I propose to take Questions Nos. 73 and 74 together.
In answering previous parliamentary questions on this subject, the Minister made it very clear that while her preference for an academy had been the Earlsfort Terrace location, the scope, the content, the standard of pedagogy and the ethos of the academy were the crucial issues and should not be constrained by focusing first on a particular site or location.

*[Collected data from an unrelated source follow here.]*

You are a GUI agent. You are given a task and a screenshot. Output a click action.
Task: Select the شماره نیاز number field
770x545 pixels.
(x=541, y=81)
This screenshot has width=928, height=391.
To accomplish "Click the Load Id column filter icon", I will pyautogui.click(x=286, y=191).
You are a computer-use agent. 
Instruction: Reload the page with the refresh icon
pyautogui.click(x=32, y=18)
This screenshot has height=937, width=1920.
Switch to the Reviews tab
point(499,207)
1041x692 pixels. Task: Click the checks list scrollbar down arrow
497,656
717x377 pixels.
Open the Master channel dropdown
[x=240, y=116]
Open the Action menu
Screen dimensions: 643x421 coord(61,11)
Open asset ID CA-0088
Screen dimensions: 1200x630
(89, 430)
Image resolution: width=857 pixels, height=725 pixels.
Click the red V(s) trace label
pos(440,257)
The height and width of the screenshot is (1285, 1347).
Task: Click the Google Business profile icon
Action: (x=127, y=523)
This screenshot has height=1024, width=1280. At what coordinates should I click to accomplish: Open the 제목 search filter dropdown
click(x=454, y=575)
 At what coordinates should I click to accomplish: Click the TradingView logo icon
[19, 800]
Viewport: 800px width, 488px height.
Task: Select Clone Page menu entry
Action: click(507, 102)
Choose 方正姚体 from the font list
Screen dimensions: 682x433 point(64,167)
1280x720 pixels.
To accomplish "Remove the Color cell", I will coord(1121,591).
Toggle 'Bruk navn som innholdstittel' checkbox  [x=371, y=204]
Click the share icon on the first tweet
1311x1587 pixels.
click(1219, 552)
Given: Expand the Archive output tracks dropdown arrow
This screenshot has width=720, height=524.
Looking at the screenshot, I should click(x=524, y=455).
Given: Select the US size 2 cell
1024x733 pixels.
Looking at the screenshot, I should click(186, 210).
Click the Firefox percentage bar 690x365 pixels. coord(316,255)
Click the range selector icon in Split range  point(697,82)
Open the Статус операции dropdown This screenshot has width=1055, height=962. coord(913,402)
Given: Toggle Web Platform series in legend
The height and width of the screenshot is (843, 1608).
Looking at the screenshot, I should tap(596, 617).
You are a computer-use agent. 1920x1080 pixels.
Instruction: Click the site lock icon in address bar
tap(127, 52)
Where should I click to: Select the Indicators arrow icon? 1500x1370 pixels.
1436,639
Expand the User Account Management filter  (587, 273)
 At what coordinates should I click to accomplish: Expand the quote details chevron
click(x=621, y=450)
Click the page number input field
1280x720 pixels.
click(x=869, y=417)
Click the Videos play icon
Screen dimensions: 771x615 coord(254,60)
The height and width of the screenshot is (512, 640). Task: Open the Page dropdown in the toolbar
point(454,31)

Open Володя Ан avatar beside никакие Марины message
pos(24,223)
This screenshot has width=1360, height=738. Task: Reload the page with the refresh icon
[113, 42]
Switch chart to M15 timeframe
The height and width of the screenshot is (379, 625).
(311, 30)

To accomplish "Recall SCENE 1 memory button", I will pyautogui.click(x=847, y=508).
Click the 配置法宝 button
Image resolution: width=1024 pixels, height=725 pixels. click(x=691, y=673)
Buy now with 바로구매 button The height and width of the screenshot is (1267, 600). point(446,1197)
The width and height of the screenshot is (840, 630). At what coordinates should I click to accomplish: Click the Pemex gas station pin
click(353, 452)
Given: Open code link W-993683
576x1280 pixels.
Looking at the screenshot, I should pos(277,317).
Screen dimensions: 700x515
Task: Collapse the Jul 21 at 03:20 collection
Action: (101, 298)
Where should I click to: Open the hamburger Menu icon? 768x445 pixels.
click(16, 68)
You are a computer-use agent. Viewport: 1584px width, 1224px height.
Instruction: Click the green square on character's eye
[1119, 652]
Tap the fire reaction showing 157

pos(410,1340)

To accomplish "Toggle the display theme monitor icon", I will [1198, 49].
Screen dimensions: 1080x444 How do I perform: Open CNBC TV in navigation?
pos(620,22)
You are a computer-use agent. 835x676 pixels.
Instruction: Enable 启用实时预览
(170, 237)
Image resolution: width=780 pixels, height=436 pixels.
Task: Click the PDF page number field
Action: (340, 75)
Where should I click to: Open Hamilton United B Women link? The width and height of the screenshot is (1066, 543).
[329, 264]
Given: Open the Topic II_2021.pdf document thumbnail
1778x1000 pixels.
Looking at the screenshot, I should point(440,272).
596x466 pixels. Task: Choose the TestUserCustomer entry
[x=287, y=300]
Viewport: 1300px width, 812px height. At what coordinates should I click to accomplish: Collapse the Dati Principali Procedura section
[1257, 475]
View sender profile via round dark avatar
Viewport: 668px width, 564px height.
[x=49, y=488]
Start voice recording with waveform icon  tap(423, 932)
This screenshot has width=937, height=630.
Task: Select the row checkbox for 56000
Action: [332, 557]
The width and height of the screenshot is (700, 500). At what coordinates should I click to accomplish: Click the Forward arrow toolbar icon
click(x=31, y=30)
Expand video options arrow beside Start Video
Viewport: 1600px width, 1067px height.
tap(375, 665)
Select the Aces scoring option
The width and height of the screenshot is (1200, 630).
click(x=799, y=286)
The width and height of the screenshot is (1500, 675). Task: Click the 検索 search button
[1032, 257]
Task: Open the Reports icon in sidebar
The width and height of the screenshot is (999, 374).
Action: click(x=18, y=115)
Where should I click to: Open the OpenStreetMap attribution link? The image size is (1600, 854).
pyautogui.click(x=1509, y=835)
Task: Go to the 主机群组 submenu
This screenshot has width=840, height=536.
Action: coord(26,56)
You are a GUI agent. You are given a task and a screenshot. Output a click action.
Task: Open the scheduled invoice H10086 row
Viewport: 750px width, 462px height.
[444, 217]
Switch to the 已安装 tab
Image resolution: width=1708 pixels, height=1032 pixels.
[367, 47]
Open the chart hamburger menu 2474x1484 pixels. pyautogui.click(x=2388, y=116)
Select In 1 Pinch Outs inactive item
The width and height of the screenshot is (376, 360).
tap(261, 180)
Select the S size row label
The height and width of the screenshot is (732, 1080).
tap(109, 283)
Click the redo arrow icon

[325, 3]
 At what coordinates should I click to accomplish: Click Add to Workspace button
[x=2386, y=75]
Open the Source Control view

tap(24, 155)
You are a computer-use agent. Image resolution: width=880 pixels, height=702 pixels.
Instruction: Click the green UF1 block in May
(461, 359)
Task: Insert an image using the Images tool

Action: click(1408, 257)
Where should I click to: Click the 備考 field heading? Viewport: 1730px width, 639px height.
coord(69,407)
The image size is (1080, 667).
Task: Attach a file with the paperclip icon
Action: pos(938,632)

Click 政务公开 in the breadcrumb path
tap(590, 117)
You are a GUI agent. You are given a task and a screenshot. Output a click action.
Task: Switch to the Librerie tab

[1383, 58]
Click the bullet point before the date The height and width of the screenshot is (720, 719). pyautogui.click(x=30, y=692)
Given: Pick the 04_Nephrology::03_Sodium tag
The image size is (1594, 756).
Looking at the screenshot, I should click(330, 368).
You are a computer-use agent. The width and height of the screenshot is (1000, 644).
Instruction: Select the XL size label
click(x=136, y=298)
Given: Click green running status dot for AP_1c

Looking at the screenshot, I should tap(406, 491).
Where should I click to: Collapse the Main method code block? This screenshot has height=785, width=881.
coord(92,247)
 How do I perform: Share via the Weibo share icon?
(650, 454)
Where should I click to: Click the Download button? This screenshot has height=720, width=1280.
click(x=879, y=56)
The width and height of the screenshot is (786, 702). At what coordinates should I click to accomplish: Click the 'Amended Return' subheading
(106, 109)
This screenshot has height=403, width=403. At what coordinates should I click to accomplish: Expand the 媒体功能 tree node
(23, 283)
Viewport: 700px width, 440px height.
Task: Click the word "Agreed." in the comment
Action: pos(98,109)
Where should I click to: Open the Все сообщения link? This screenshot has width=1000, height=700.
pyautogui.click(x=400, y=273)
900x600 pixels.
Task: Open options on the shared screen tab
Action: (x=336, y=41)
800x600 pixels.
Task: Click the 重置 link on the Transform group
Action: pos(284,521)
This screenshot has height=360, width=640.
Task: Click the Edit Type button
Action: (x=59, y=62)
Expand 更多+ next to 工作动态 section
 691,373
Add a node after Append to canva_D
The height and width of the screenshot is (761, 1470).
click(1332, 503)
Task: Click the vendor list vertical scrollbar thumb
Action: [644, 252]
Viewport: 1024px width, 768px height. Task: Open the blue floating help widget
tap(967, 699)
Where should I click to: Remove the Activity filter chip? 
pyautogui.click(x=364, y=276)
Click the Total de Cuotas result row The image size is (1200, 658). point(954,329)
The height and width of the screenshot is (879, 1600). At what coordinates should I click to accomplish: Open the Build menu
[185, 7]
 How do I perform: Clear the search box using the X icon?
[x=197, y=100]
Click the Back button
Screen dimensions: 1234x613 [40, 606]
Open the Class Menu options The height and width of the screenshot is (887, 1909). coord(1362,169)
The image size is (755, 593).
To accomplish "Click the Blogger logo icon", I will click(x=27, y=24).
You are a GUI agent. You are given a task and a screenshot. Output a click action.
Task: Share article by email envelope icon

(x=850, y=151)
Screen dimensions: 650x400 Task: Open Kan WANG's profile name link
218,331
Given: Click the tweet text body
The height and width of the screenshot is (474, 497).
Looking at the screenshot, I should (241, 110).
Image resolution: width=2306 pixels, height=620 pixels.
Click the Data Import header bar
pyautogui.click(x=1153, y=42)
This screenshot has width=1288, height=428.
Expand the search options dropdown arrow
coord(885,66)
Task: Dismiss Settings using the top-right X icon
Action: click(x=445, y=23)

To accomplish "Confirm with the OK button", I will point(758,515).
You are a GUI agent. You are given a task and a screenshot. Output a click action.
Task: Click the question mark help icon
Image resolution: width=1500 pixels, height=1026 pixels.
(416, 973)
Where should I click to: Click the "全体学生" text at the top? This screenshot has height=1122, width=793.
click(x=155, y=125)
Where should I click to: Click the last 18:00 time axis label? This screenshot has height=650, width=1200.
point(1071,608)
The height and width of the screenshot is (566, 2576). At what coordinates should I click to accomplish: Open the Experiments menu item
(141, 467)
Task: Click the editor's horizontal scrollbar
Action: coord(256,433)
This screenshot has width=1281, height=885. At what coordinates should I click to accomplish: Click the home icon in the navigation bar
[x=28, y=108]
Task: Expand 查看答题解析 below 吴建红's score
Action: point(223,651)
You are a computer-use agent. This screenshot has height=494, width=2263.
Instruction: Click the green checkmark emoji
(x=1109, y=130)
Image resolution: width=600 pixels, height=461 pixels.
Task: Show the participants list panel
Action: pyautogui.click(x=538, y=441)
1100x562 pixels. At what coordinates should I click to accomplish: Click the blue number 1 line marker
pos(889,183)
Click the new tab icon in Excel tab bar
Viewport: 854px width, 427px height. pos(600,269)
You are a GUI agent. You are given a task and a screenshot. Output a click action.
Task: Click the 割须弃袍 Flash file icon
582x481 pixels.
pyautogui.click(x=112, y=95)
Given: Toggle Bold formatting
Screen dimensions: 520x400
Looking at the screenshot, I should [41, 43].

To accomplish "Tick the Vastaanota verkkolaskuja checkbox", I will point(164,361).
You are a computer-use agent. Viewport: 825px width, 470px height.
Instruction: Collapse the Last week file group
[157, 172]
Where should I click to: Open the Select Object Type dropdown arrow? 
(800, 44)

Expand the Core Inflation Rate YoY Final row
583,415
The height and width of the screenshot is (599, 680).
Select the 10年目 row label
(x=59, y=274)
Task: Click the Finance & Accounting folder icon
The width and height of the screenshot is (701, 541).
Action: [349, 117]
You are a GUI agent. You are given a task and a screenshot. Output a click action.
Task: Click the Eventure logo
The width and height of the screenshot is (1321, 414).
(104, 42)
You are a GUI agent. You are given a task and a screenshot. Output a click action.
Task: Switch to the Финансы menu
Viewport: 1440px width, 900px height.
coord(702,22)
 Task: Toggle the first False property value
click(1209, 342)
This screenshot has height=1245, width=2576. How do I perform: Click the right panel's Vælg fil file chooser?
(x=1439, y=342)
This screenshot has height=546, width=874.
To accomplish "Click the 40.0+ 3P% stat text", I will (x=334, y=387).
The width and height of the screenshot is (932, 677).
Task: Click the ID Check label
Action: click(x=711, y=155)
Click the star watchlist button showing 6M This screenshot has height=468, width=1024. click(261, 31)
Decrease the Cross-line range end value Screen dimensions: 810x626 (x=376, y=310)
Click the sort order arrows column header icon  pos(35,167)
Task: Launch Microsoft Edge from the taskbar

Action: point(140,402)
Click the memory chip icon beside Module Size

Issues in the debate on where the academy might be located have been informed in recent times by the production of two reports which were prepared at the behest of the Minister for Education and Science and the Minister for Arts, Heritage, Gaeltacht and the Islands. These are the report of an interdepartmental working group, chaired by Mr. Noel Lindsay, and the report from Dr. Peter Renshaw of the London Guildhall School of Music and Drama. Both of these reports are in the Library of the House. The suitability of the Earlsfort Terrace site for the academy was considered in the course of all these deliberations. Resulting from Dr. Renshaw's report, however, the recommended option was to adopt a "nodal" approach for the academy on economic, educational and cultural grounds. The nodes recommended in the Renshaw report are those to be located in Dublin on a site in the DCU campus, at the Irish World Music Centre in the University of Limerick and at the Firkin Crane in Cork. This recommendation has been accepted.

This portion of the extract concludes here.